→ Dataset records
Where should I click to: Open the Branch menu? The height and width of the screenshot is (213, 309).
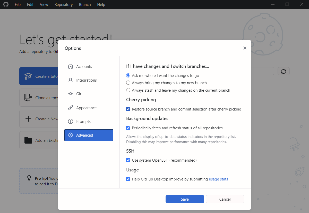coord(85,4)
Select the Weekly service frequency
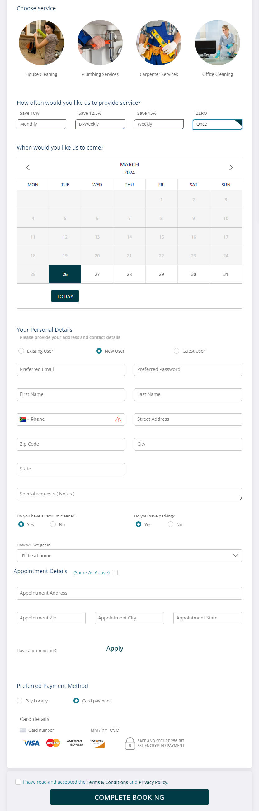 point(158,124)
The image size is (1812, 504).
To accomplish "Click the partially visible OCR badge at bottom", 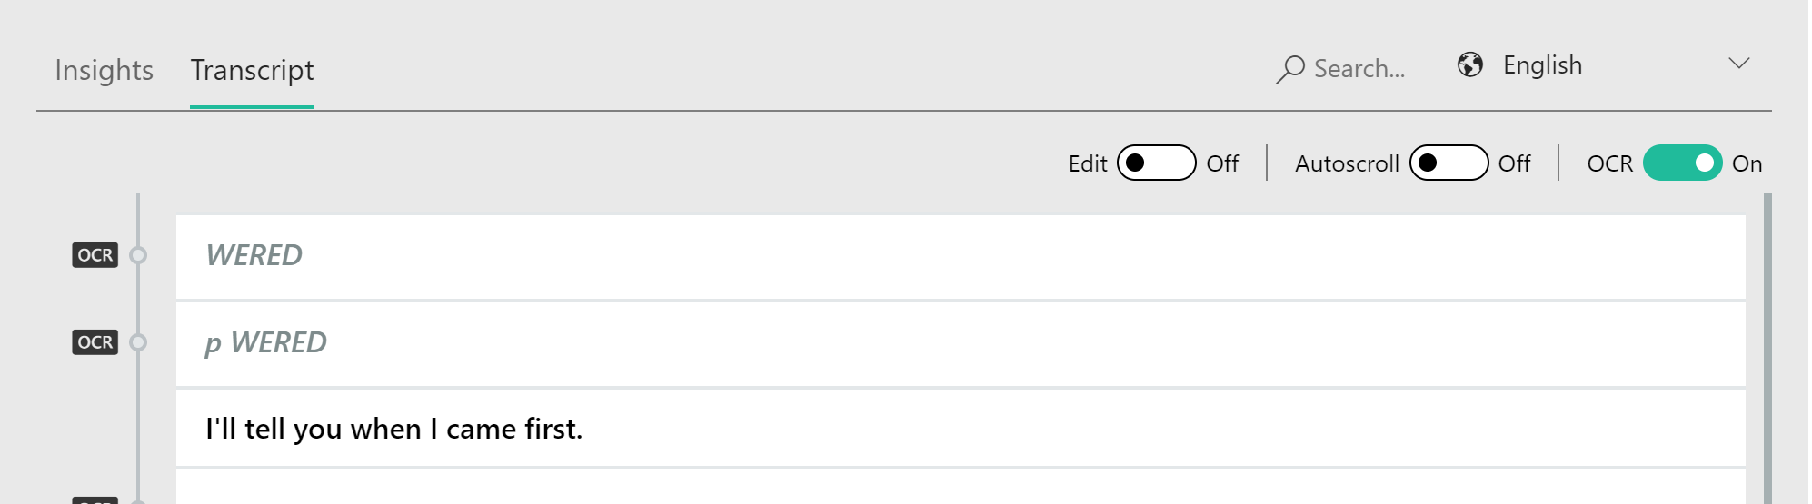I will pos(95,499).
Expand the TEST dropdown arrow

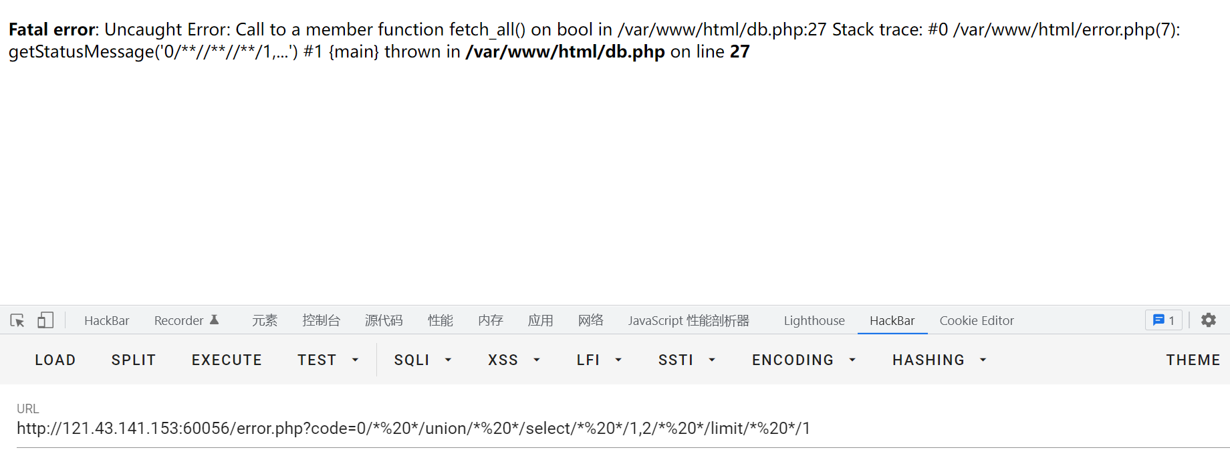click(x=355, y=360)
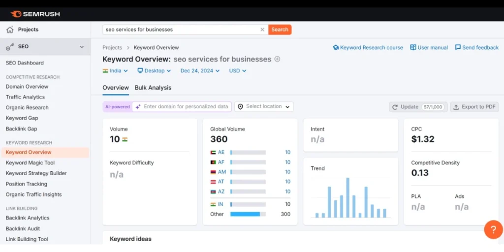Click the Export to PDF button
504x252 pixels.
pos(474,107)
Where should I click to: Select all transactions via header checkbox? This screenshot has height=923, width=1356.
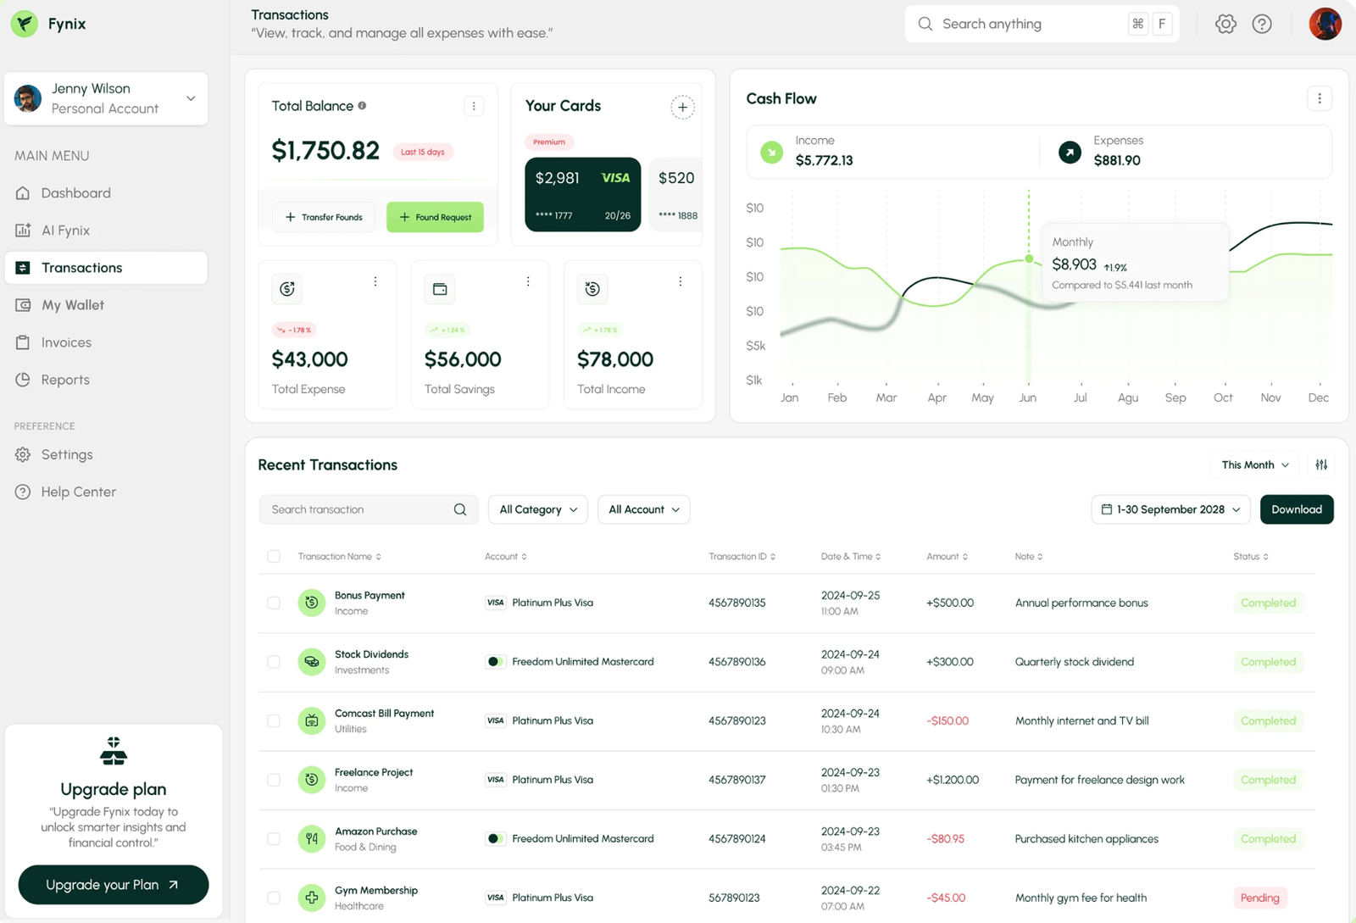point(274,556)
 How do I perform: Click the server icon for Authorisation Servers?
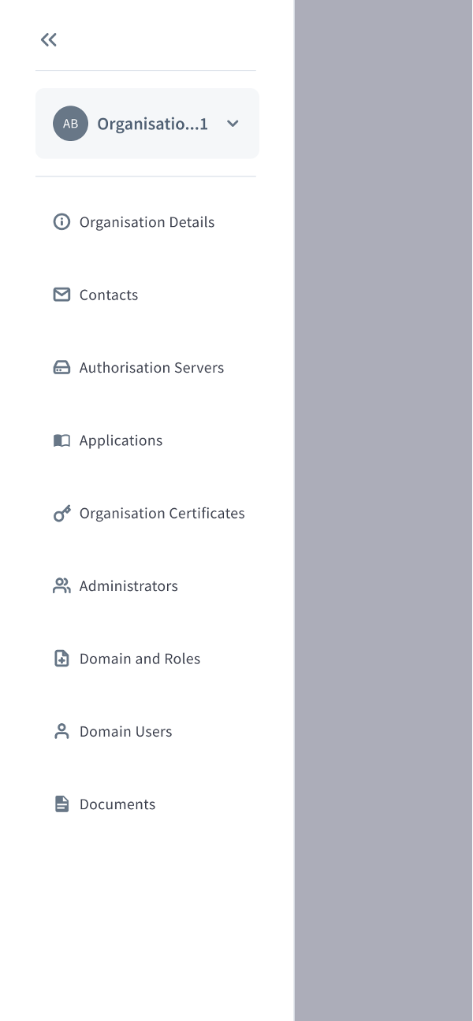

→ Directions for this task
Copy exactly the lines from the line that contains "Where should I click to: Select" through the last line of the records above, both ends included, but leave out the pictures.

→ Expected output
Where should I click to: Select all transactions via header checkbox? This screenshot has height=923, width=1356.
point(274,556)
 How do I perform: Click the server icon for Authorisation Servers?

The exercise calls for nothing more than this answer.